▶ _EXERCISE DETAILS_:
In the forum thread, write out again the part that opens with the words "When you folks" and closes with "versions become available.", switching "front page" to "main page".
***** PASSAGE PROVIDED *****
Jason it is fantastic that you have found the TOSEC project and even better that you are mirroring it on archive.org. It makes the years of hard work dumping, collecting and cataloging of software worth the effort. One of the reasons i started the TOSEC-PIX project was reading your story on http://digitize.textfiles.com/story/ many many years ago and thinking to myself, FUCK!! i have loads of this shit lying around that i should preserve before i throw it all out. So nearly every day for the last 8 years i have scanned, leeched, borrowed and cataloged manuals, magazines and books for nearly every system around. The best part is that i have another 15 years of stuff here to scan before i'm on top of it so there will always be stuff to add.

Welcome aboard Jason and if you ever want anything from the PIX project just ask

Jason Scott · « **Reply #6 on:** March 18, 2013, 06:59:31 AM »

An update.

The main page for the project is starting to really shape up. It's here: https://archive.org/details/tosec

As you can see, there's now direct platform links (so as I add newer datasets, they can replace the links on the front page), as well as links to the DAT files, and even the current version of the naming convention.

As I'm working to put these together, I'm including machine descriptions and photos, which is why they're not all up on that main list, yet - I want to ensure they're in good shape (the pages) before linking them. But I hope to get them all across the next week or two.

Then I'll rope back to finding stuff not in this list. And then I'm going to start aiming people at you who have collections of materials worth going under this classification system.

PandMonium · « **Reply #7 on:** March 18, 2013, 11:23:15 AM »

Great work, sent you a reply by mail before seeing your post here.

Maddog · « **Reply #8 on:** March 18, 2013, 10:04:10 PM »

Looks great, thanks for all your hard work!

Cassiel · « **Reply #9 on:** March 19, 2013, 05:04:47 PM »

Apologies for being a little late to the party, have been very busy the last few weeks!

This looks excellent, very impressive work. Though I have to say I do agree this seems a rather bold move from a copyright perspective, it does seem you've thought it all through.

I look forward to having a poke around the TOSEC sections of archive.org further. As has already been said from others, anything that raises the profile of the project in a positive way can only be lauded.

I'll get a news post put up on the front page in a day or two as well. If you need anything or have any questions then please free to give me a shout as well (or email me).

Well done.

Jason Scott · « **Reply #10 on:** March 22, 2013, 05:59:40 PM »

When you folks have time.....

I'm continuing to refine the front page of the TOSEC collection on archive.org to be a good link into the most up-to-date collections. That'll allow for easy upgrading over time as the more recent versions become available.

In the meantime, I have been reaching out to various vintage computing groups to have see this collection (it's the first time for many of them) and the reactions (to me, anyway) have been positive. They want to help go through collections to provide to your namers - can I get what the best way to match vintage folks and TOSEC folks is?

PandMonium · « **Reply #11 on:** March 25, 2013, 01:05:46 PM »
***** ITEMS *****
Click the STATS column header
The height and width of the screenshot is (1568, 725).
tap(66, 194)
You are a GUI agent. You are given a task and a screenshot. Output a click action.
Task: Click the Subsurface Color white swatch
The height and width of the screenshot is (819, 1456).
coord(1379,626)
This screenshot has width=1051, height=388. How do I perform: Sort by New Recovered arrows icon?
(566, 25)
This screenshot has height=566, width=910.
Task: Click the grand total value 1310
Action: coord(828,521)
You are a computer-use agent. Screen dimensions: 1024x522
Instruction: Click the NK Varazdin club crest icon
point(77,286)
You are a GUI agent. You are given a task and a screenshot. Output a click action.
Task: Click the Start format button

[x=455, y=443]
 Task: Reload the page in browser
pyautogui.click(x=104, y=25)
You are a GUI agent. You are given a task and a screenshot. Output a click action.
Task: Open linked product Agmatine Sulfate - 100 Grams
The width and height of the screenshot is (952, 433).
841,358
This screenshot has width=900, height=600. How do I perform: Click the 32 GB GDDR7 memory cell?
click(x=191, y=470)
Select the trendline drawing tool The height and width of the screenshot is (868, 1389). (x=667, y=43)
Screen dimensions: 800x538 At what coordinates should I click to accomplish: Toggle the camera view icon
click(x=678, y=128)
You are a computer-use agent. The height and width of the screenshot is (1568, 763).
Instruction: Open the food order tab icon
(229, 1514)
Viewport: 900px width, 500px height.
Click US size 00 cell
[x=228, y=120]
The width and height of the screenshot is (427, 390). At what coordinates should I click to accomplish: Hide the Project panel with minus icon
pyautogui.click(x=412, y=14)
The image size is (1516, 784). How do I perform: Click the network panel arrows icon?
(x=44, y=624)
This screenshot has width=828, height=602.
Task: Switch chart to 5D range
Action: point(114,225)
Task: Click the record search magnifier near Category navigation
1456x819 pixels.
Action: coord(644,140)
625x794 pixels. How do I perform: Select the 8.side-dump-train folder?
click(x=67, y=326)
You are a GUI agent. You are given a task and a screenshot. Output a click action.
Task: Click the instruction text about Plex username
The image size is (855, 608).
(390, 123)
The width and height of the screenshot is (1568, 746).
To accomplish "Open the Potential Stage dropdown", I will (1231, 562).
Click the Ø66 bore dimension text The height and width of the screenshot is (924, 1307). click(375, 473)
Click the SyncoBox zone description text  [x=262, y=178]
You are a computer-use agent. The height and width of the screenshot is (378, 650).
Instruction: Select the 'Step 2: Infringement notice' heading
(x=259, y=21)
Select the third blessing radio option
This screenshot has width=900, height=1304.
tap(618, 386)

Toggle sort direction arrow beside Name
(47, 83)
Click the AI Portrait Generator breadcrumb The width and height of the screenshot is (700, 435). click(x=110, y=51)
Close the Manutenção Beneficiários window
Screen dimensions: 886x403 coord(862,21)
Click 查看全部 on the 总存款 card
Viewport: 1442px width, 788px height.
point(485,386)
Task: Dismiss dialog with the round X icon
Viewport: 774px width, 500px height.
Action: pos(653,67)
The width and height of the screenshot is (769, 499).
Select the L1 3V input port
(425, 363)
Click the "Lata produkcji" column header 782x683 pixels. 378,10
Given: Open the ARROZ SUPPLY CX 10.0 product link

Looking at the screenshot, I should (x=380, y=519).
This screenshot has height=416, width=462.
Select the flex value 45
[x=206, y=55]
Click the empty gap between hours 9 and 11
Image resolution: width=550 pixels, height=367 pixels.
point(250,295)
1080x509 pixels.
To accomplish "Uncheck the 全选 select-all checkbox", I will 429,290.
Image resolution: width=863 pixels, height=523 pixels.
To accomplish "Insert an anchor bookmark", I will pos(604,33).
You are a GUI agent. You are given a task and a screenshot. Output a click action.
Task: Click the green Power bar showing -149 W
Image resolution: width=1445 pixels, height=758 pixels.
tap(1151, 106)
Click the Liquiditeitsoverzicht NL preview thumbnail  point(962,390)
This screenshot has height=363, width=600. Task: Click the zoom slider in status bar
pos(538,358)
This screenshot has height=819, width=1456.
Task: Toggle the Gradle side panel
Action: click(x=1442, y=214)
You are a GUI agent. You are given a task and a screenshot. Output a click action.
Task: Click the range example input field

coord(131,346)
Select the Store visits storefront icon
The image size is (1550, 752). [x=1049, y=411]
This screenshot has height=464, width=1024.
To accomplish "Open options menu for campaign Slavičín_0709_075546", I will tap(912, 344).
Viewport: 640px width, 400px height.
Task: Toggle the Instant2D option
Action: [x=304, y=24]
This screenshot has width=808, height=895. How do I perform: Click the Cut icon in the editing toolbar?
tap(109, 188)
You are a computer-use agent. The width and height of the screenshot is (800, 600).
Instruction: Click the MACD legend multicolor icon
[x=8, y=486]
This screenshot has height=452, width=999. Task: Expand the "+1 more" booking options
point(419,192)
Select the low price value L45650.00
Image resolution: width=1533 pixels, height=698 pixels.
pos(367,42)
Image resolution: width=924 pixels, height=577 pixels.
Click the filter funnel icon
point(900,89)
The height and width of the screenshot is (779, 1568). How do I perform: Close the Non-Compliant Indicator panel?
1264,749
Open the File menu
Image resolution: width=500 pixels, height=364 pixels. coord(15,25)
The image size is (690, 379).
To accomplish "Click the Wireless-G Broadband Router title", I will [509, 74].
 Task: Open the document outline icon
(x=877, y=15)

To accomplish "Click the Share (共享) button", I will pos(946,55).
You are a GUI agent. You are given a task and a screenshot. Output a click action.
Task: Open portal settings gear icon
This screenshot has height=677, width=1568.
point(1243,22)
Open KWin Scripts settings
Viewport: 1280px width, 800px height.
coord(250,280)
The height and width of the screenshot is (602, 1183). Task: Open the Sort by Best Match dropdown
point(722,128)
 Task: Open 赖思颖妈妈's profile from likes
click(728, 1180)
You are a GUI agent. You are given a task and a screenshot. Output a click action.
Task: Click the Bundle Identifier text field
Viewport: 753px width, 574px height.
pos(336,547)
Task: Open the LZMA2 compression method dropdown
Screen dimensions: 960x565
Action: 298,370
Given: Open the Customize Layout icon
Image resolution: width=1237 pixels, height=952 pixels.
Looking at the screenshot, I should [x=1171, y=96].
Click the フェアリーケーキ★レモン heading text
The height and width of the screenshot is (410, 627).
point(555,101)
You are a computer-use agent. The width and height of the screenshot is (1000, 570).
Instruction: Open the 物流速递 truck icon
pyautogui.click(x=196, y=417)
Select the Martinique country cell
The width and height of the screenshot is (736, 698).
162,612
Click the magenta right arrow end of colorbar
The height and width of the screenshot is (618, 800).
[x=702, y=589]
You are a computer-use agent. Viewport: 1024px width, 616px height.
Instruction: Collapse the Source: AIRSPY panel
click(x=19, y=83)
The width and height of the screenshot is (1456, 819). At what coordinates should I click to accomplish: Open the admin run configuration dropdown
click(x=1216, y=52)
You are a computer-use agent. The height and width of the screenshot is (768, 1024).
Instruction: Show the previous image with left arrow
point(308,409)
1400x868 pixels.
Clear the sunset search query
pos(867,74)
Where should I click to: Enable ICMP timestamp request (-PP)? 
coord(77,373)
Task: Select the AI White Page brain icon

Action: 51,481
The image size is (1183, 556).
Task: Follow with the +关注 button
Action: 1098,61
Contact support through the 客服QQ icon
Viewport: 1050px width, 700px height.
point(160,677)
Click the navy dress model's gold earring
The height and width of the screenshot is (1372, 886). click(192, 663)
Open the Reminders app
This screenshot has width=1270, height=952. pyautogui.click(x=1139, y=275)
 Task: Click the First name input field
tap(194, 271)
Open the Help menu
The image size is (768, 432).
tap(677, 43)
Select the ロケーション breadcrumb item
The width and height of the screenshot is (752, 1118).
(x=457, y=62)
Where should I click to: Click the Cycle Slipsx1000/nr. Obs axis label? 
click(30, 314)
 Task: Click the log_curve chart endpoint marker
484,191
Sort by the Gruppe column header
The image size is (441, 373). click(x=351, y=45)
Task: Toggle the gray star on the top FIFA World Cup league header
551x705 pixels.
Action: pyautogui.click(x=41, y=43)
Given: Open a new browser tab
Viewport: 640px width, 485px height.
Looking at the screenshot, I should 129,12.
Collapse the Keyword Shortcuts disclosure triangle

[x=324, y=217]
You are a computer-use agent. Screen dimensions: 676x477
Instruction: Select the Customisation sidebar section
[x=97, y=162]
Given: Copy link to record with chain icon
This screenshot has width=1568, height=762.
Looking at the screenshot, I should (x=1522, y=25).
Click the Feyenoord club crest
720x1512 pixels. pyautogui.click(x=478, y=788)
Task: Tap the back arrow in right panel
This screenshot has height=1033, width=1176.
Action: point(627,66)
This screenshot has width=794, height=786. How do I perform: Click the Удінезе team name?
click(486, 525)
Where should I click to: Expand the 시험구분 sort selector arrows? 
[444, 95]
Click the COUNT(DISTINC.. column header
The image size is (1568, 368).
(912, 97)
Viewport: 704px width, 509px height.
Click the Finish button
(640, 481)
*****
▶ _RESPONSE BELOW_:
When you folks have time.....

I'm continuing to refine the main page of the TOSEC collection on archive.org to be a good link into the most up-to-date collections. That'll allow for easy upgrading over time as the more recent versions become available.